I don't think many people realize how far ahead the Archimedes was at the time.
I got to borrow one from school for the entire summer holidays - a friend and I manhandled the beast to my house - and I spent six glorious weeks with it.
I'd love to find one but I expect they're hard to find.
Set up a saved search on eBay so you get emails if one is listed.
They come up fairly regularly.
Be cautious of any that aren't shown to be working, especially if they don't include photographs of the area around the CMOS battery. These could leak after 15+ years and damage the board.
I'm not a greenie by any stretch of the imagination but I'm a strong believer in Repair, Re-use, Recycle.
I'm writing this comment on a Lenovo Yoga I bought for $10 and fixed up. It's a quad core with 4GB of soldered RAM and a 128GB SSD but I slapped CachyOS on it and it works for nearly anything I want to do when I'm out and about. The battery lasts me about 3 1/2 hours. I've picked up CRT monitors for virtually nothing and they work just fine.
I'm someone who hasn't used Windows for gaming in years, and has been enjoying Proton since 2019.
But, especially for children, a lot of these games are a big part of their social lives. Paragraphs could be expended on the vices of these games, but I disagree with considering them easily ignored.
As others have noted though, a surprising lot of these games with anticheat do work on Linux. It's not even rareOverwatch, Halo, and Helldivers to name a few.
Plenty of games without anticheat won't work either. It's far from the Windows situation of installing whatever you want and expecting it to work out of the box. And the "gold" rating on ProtonDB/WineHQ means nothing, you have to check the comments.
Sure Linux also works with a lot of games nowadays, and you can ignore whatever doesn't. I use a Mac and accept that it'll run even fewer games. Not my priority.
We're entering a world where developers are going to need to start implementing anti cheat that works on Linux. It's clearly possible, and as we break past 5% it's no longer economically viable to ignore Linux. Especially once the GabeCube comes out...
The goal of kernel mode anticheat is to prevent other kernel-mode modules from tampering with the game's memory. This can kind of be done on Windows, as there's a pretty short list of kernel binaries, and all device drivers are signed.
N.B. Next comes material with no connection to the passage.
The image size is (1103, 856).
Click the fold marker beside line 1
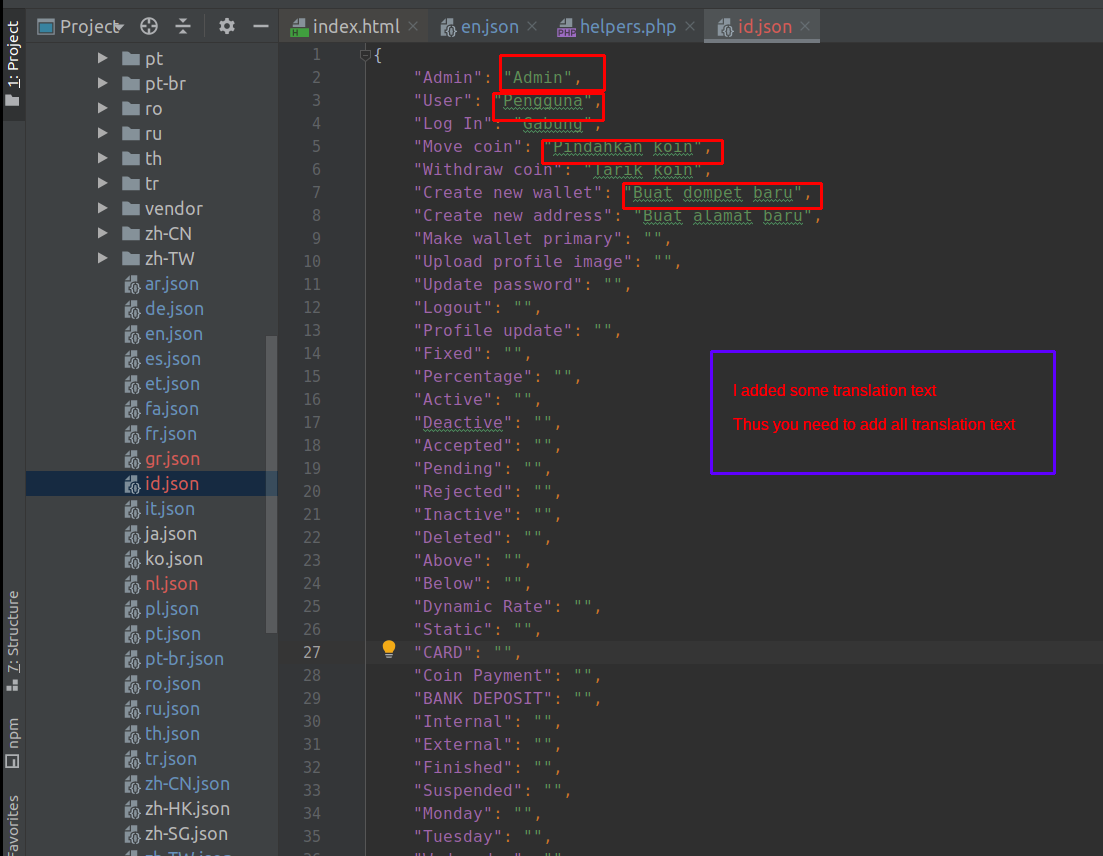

This is out of the question on Linux, where there's probably 100,000 distro kernel binaries floating around, plus the ability to build your own with whatever modules you wish.
The only plausible solution is to force everyone to use the same kernel image. "To run Valorant, please apt install linux-vanguard-botnet-bin!"
Unfortunately this is a plausable enough outcome, and those games are so absurdly popular, that people will do it, especially given that having support for these games will likely drive new users to Linux.
If enough people do it, this opens the door for other software to latch onto it and start requiring a "verified kernel", so I'd rather just never see these games on Linux.
I think, it's not unreasonable to see basically a verifiable reference single-purpose gaming OS everyone has to use in competitive esports games. Steam and Linux are probably positioned well there.
Would be hilarious, if all gaming ultimately settles on a hardware independent console platform running on a locked-down linux! This would really please and piss off every faction at the same time. But honestly, not the worst compromise IMO.
We probably could run Linux distros under hypervisor (just like default Windows install those days runs not on bare metal, but under Hyper-V).
And then games that wish for anticheat start a separate VM in hypervisor with complete secure boot chain of trust. Would require GPUs to support SR-IOV though.
Maybe something using AI could be implemented - does a screenshot of your game e.g. every second and if it detects anything that would suggest cheating then it informs some central system and sends it a movie of you playing for the final verdict.
Of course this all is based on the assumption that the local AI can do this fast enough with enough precision.
Well my suggestion is that the local part (which could analyze everything that is happening locally, not only the screen) would be the initial filter and if it detects any hint it takes some data package and sends it to some centralized online system that would provide a final verdict (and ban if needed).
But as you say if it is local then you can essentially run anything on the computer and modify what is ran on it. That basically means it is impossible to make an anti-cheat that is 100% bulletproof aside from something strange like buying a locked-in camera which you need to place behind you as it records everything you do on the PC and then the AI thing happens as I explained.
Maybe for pro play and tournaments that would be acceptable but not for the average player.